Direi che sono decenni che si fa molto poco per questa città. Non c’è stato un progetto, ma del resto non c’è stato un progetto nemmeno per l’Italia negli ultimi decenni. Parlo di decenni. La Germania ha stabilito quello che voleva essere quando il cancelliere Gerhard Schröder varò delle riforme dolorosissime che però, insieme ad altre questioni legate ovviamente all’unificazione della Germania, all’euro, ecc …  hanno portato la Germania a diventare leader economica al mondo. In Italia sono almeno tre decenni che non c’è una visione del paese. Che cosa vogliamo essere? Vogliamo essere un paese in cui si fa ricerca scientifica ad alto livello al nord e si fa turismo al sud? Dobbiamo dirlo, lavorare, formare le persone per questo. Vogliamo essere un terreno di conquista per altri paesi? Bisogna dirlo e bisogna essere consapevoli che questo non è un destino che possa essere gestito sottobanco, perché poi gli effetti si vedono. Manca una visione per il futuro, quella che mi pare sia chiara nel discorso di capodanno del presidente Mattarella, che è l’unico che ha ben preciso e netto il problema, cioè di dare una visione a questo paese da qui a trent’anni. Lui è l’unico che ne parla.

Un consiglio alla sindaca Virginia Raggi?

Non credo di poter aggiungere un mio consiglio al lunghissimo elenco di consigli che in questi due anni le sono stati già indirizzati da tutti. Quindi vorrei evitare di aggiungere il mio. Quando la sindaca Raggi è stata ospite della mia trasmissione un mese fa, mi ha detto: “Questa mia amministrazione vuole fare qualcosa per il fiume”. Questo lo spero proprio. In qualsiasi città europea e non europea quando c’è un fiume, un lago o un corso d’acqua, queste fonti vengono usate, vengono fatte vivere.

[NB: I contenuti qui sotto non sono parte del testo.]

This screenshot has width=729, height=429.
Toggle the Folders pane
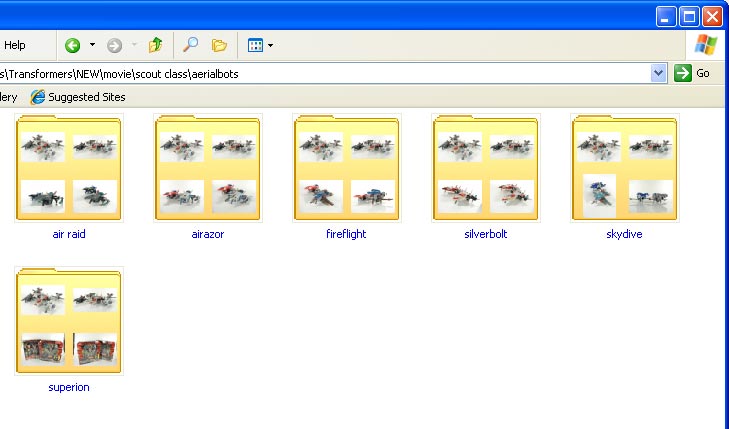pos(219,45)
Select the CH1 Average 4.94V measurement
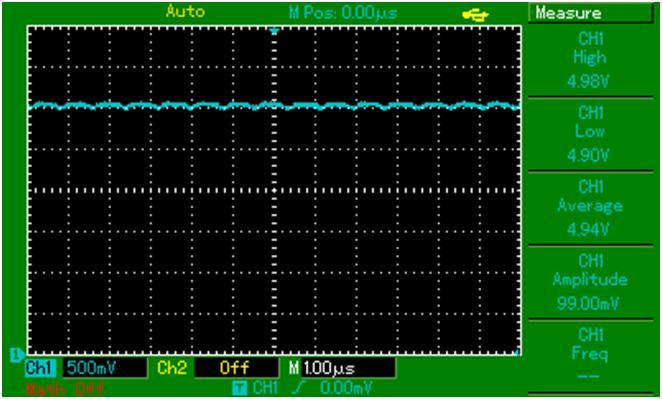This screenshot has width=662, height=399. 590,207
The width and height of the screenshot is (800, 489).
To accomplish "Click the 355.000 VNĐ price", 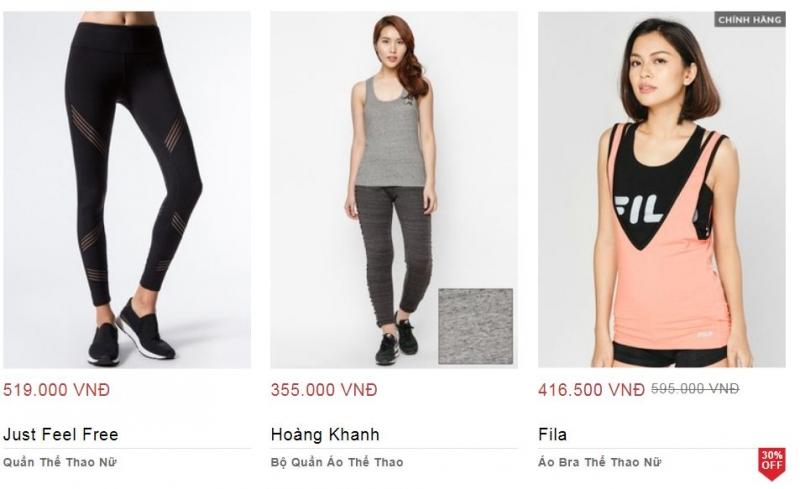I will click(x=324, y=390).
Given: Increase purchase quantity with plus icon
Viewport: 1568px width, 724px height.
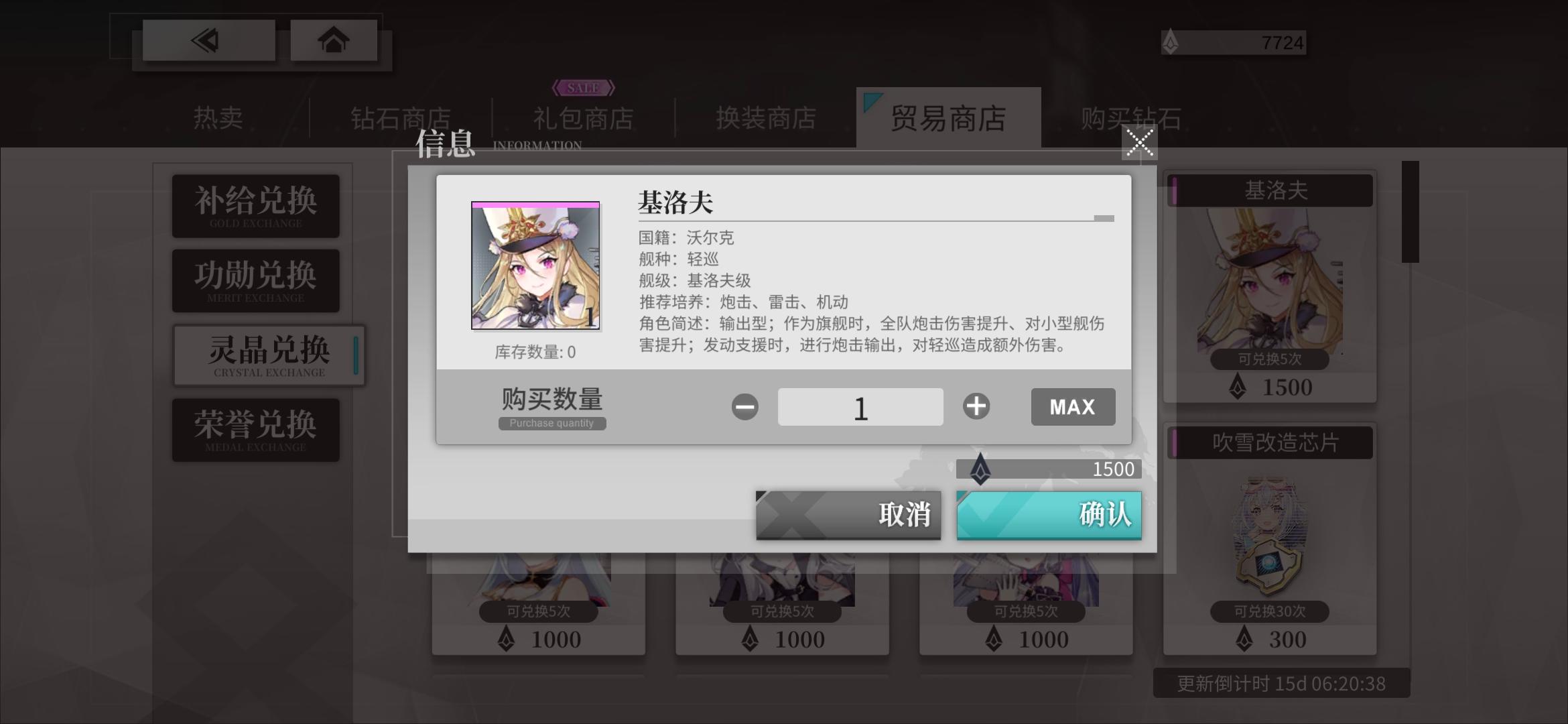Looking at the screenshot, I should (976, 406).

Roma è l’unica grande città al mondo che non ha mai valorizzato il suo fiume, il Tevere. Negli anni ’50 si sarebbe potuto fare molto per renderlo navigabile. All’epoca costava molto meno fare questa operazione gigantesca come quella che richiede, ma la colpa che faccio alle amministrazioni che si sono succedute nei decenni, è di aver sempre ignorato la forza del fiume, quello che il fiume poteva diventare per questa città. Spero che qualcosa si faccia ora, anche se sono realistica e so che oggi lavorare sul fiume, renderlo vivibile, renderlo un pezzo vero della città è molto costoso e anche  un po’ impraticabile. Se uno va a Londra e vede quello che hanno fatto nei decenni sul Tamigi, si meraviglia. Dobbiamo prendere esempio, ma purtroppo in Italia non prendiamo come esempio le cose positive.